=== DATA FOR REVIEW ===

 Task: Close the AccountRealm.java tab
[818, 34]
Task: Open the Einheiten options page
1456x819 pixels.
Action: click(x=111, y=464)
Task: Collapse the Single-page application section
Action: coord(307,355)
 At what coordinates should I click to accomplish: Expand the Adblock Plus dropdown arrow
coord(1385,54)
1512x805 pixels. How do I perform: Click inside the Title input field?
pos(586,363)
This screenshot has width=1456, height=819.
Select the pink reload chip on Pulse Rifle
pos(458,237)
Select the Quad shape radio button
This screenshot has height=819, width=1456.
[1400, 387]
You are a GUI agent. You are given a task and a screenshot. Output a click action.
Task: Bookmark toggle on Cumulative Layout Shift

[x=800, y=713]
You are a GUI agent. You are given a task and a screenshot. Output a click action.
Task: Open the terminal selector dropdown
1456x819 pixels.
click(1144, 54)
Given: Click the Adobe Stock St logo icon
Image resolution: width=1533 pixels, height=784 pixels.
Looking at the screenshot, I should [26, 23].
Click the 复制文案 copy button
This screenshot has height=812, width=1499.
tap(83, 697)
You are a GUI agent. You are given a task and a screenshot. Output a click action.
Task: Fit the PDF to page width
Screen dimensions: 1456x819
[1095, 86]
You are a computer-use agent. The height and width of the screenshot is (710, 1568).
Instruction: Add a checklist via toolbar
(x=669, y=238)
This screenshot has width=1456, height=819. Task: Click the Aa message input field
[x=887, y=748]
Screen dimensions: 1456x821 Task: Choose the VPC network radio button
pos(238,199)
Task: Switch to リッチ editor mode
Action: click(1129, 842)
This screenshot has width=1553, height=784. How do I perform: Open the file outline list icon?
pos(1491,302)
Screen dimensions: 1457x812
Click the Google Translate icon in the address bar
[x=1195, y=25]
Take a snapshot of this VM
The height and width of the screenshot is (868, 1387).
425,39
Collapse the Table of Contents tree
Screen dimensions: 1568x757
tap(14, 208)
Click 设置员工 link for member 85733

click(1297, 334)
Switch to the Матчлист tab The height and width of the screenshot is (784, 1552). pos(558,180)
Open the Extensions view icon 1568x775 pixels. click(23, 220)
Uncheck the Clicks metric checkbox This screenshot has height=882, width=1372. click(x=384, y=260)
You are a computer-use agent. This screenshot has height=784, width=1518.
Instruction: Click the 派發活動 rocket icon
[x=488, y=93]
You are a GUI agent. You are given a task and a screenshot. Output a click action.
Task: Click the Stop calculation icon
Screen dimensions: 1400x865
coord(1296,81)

===

TASK OBJECTIVE -
Reproduce, with both ends included, the lines from the one holding "Screen dimensions: 1456x821" to the end of the records above.

TASK SOLUTION -
Screen dimensions: 1456x821 Task: Choose the VPC network radio button
pos(238,199)
Task: Switch to リッチ editor mode
Action: click(1129, 842)
This screenshot has width=1553, height=784. How do I perform: Open the file outline list icon?
pos(1491,302)
Screen dimensions: 1457x812
Click the Google Translate icon in the address bar
[x=1195, y=25]
Take a snapshot of this VM
The height and width of the screenshot is (868, 1387).
425,39
Collapse the Table of Contents tree
Screen dimensions: 1568x757
tap(14, 208)
Click 设置员工 link for member 85733

click(1297, 334)
Switch to the Матчлист tab The height and width of the screenshot is (784, 1552). pos(558,180)
Open the Extensions view icon 1568x775 pixels. click(23, 220)
Uncheck the Clicks metric checkbox This screenshot has height=882, width=1372. click(x=384, y=260)
You are a computer-use agent. This screenshot has height=784, width=1518.
Instruction: Click the 派發活動 rocket icon
[x=488, y=93]
You are a GUI agent. You are given a task and a screenshot. Output a click action.
Task: Click the Stop calculation icon
Screen dimensions: 1400x865
coord(1296,81)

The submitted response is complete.